Give back, word for word, the part of the Man About the House episode list below that starts with "Man About the House is" and goes on through "and Robin's Nest.".

======== Source excerpt

= List of Man About the House episodes =

Man About the House is a British sitcom starring Richard O'Sullivan, Paula Wilcox, Sally Thomsett, Yootha Joyce and Brian Murphy. First broadcast on ITV on 15 August 1973, the series ran for 39 episodes over six series until 7 April 1976. Written by Johnnie Mortimer and Brian Cooke, the series follows the lives of three flatmates and the couple who sublet the church-commissioned property. The series, which was made by Thames Television and recorded at their Teddington Studios, was considered rather risqué when it was first broadcast as it focused on a young single man sharing a flat with two young single women.

Man About the House led to two spin-off series, George and Mildred and Robin's Nest.

==Series overview==

| Series | Episodes |  | Originally released |  |
| First released | Last released |
| 1 | 7 |  | 15 August 1973 | 26 September 1973 |
| 2 | 6 |  | 9 January 1974 | 13 February 1974 |
| 3 | 7 |  | 9 October 1974 | 20 November 1974 |
| 4 | 6 |  | 6 March 1975 | 10 April 1975 |
| 5 | 6 |  | 4 September 1975 | 9 October 1975 |
| 6 | 7 |  | 25 February 1976 | 7 April 1976 |

==Episodes==
===Series 1 (1973)===

| No. overall | No. in series | Title | Produced & Directed by | Written by | Original release date |
| 1 | 1 | "Three's a Crowd!" | Peter Frazer-Jones | Johnnie Mortimer & Brian Cooke | 15 August 1973 |
After their flatmate moves out, Chrissy and Jo need a replacement. Unimpressed with talkative prospective flatmate Gabrielle (Helen Fraser), they decide Robin Tripp is ideal as he can cook, but George the flat's caretaker, who lives downstairs, does not think it morally appropriate. Chrissy allays his fears by falsely telling George that Robin is gay.
| 2 | 2 | "And Mother Makes Four" | Peter Frazer-Jones | Johnnie Mortimer & Brian Cooke | 22 August 1973 |
Chrissy's mother (Daphne Oxenford) comes to stay, so Jo and Chrissy try to hide the fact that their new flatmate is a man. It turns out that George has already told her and she does not mind, reasoning that she will not have to worry about them since there is a man about the house.
| 3 | 3 | "Some Enchanted Evening" | Peter Frazer-Jones | Johnnie Mortimer & Brian Cooke | 29 August 1973 |
Jo has her date, David, who is very reluctant romantically, round for the evening. Robin is talked into preparing the meal. To give Jo some space, Robin and Chrissy visit the Ropers and play French Monopoly with them. The date goes badly, due to Jo serving bacon and pork to David, unaware that he will not eat such meat because he is Jewish. After David leaves, Robin finds the rejected food in the lampshade.
| 4 | 4 | "And Then, There Were Two!" | Peter Frazer-Jones | Johnnie Mortimer & Brian Cooke | 5 September 1973 |
Jo is going to her sister's for the weekend. Chrissy worries that Robin will make sexual advances towards her. Later on Saturday, he brings his girlfriend Liz (Jenny Hanley) back to the flat, to which Chrissy becomes jealous. Later that night, Chrissy deliberately ruins his evening by walking in, pretending to be pregnant by him and falsely claiming that she and Jo are his lovers. Liz walks out. First appearance of Larry Simmonds (Doug Fisher).

================
======== Information provided

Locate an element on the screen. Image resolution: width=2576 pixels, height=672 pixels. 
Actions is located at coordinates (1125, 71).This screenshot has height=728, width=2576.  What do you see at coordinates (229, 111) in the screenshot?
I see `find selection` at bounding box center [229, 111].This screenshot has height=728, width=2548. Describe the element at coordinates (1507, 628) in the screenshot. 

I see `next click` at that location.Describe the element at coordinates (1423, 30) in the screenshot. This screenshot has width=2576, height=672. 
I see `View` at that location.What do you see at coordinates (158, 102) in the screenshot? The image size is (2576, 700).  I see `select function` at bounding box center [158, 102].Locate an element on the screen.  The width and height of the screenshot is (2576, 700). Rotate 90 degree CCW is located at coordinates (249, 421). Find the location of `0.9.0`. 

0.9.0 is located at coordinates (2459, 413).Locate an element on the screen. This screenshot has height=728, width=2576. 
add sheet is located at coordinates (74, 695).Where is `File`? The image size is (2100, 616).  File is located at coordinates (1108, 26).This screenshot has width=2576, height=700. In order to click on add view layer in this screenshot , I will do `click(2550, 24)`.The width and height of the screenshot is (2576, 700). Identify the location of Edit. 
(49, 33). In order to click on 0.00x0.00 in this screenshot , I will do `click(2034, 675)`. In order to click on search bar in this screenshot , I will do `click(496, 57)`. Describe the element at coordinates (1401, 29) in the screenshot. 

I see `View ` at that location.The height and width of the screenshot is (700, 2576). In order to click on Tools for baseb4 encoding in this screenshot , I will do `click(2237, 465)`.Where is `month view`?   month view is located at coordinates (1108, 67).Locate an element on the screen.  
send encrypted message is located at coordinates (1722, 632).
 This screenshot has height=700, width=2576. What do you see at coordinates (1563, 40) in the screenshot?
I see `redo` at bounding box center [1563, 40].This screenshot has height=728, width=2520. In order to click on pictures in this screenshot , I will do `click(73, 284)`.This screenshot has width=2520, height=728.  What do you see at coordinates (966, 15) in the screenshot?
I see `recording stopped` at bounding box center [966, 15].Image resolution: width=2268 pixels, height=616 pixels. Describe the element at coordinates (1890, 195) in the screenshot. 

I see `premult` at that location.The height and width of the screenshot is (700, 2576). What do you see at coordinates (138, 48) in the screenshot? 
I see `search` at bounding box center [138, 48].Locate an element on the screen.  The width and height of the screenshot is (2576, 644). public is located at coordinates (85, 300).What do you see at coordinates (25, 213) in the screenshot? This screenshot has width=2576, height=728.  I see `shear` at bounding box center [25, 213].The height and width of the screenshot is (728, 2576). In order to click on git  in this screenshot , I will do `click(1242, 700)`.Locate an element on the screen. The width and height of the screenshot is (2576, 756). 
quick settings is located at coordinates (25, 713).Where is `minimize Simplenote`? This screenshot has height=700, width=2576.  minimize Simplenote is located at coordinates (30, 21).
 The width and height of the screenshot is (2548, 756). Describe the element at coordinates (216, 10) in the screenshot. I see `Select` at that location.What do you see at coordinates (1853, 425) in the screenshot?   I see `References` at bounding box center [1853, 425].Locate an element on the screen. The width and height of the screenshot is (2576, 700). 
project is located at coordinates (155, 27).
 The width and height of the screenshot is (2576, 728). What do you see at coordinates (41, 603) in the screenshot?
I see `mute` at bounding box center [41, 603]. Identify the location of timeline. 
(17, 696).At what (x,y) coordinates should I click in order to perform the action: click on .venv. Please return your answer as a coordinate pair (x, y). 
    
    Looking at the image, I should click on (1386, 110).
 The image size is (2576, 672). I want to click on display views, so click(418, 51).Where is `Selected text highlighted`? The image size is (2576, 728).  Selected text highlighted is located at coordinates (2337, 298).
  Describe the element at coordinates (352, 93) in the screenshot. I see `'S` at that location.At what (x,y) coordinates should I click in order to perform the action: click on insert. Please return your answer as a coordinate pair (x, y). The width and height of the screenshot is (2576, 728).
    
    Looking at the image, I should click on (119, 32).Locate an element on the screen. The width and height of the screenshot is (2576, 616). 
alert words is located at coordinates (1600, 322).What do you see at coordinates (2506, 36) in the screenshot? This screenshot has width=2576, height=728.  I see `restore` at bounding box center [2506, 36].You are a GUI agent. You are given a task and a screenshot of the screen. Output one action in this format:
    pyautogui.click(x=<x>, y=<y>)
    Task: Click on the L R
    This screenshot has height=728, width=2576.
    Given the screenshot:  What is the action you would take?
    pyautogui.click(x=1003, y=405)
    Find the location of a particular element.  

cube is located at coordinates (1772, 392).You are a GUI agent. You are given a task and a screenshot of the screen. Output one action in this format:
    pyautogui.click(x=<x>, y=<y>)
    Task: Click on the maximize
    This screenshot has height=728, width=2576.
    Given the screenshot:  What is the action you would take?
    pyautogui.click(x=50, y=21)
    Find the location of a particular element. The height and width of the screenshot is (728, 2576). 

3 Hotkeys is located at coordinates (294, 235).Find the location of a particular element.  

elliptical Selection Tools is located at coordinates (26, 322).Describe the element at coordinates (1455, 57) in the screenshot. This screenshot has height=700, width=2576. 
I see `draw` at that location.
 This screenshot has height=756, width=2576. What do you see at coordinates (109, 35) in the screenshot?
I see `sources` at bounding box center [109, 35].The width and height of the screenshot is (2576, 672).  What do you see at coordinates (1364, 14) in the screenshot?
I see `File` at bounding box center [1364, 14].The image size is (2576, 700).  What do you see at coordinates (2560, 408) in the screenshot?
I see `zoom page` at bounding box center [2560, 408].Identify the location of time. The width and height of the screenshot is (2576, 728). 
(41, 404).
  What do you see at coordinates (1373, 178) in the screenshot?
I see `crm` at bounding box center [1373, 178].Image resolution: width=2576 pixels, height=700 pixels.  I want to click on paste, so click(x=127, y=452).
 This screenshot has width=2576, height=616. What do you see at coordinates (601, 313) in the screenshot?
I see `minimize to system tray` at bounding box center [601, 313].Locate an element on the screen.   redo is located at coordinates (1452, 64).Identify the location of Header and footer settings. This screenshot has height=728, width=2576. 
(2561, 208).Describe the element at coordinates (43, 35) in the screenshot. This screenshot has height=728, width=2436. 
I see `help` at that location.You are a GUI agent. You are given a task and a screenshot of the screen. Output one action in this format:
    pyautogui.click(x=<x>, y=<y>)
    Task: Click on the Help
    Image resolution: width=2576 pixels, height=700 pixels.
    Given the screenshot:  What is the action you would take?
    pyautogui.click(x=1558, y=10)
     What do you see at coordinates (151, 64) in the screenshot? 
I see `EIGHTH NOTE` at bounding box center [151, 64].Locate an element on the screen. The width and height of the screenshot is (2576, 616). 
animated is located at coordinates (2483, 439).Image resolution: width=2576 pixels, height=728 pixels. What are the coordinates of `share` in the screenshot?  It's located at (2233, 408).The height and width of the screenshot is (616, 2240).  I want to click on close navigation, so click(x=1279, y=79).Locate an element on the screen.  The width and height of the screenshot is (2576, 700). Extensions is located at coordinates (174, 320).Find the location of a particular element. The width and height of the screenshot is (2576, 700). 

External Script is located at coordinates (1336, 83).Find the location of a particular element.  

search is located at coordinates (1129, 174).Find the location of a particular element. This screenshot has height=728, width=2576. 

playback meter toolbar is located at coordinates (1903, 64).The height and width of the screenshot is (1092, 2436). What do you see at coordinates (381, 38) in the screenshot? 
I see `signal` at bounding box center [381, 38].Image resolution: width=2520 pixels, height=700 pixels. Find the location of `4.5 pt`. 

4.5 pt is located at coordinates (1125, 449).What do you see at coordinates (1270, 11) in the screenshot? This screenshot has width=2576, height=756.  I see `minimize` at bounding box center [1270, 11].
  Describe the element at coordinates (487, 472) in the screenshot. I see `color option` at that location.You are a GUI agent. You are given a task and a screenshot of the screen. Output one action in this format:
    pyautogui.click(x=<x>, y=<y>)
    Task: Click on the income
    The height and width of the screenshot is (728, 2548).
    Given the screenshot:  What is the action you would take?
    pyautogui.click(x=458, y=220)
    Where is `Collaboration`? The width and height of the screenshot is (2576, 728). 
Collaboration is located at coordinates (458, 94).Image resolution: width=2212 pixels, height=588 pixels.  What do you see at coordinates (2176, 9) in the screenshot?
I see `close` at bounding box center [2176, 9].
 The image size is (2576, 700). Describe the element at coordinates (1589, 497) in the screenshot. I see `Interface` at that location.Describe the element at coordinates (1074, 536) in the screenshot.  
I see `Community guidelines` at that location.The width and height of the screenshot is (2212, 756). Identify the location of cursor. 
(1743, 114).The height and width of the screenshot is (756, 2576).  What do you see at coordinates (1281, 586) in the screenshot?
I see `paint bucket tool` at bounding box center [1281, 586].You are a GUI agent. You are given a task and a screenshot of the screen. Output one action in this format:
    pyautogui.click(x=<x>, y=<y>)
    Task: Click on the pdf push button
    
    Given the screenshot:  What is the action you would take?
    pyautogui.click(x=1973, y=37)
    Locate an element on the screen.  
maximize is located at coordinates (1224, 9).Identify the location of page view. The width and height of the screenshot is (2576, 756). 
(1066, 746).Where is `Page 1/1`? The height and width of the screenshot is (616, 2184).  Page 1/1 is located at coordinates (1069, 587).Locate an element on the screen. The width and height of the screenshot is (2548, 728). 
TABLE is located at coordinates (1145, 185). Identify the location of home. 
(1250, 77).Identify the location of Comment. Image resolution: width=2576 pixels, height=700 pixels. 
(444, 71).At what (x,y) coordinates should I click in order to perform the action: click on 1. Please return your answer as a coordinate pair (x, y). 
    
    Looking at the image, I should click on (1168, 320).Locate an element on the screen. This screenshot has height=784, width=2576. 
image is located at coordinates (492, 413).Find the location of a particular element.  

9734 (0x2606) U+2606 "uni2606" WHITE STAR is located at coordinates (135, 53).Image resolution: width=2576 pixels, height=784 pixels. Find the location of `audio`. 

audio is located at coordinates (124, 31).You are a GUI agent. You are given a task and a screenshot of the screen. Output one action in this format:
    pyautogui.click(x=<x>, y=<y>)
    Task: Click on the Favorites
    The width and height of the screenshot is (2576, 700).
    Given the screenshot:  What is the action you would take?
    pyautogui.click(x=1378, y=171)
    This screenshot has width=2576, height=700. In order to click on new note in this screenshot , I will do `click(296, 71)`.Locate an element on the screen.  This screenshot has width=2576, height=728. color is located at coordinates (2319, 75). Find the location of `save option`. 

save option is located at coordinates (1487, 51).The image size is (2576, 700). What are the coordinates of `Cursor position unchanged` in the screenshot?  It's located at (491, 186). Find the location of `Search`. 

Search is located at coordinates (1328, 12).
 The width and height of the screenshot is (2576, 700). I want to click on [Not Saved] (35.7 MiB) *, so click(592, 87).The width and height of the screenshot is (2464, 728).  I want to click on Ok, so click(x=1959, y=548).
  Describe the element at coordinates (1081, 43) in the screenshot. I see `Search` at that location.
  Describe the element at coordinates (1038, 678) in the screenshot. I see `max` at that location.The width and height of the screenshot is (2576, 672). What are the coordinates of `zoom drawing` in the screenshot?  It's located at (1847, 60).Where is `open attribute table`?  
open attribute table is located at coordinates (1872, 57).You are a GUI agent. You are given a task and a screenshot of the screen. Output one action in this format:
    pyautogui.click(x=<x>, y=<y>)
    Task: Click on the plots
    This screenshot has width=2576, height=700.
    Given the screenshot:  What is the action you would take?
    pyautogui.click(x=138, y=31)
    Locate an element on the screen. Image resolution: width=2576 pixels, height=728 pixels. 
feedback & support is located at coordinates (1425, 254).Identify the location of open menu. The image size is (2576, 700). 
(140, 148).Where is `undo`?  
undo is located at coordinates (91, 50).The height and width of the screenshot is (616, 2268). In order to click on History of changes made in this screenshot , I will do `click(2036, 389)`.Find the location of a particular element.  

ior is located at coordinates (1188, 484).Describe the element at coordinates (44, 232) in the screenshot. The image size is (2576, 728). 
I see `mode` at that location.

================

> _Completed task_:
Man About the House is a British sitcom starring Richard O'Sullivan, Paula Wilcox, Sally Thomsett, Yootha Joyce and Brian Murphy. First broadcast on ITV on 15 August 1973, the series ran for 39 episodes over six series until 7 April 1976. Written by Johnnie Mortimer and Brian Cooke, the series follows the lives of three flatmates and the couple who sublet the church-commissioned property. The series, which was made by Thames Television and recorded at their Teddington Studios, was considered rather risqué when it was first broadcast as it focused on a young single man sharing a flat with two young single women.

Man About the House led to two spin-off series, George and Mildred and Robin's Nest.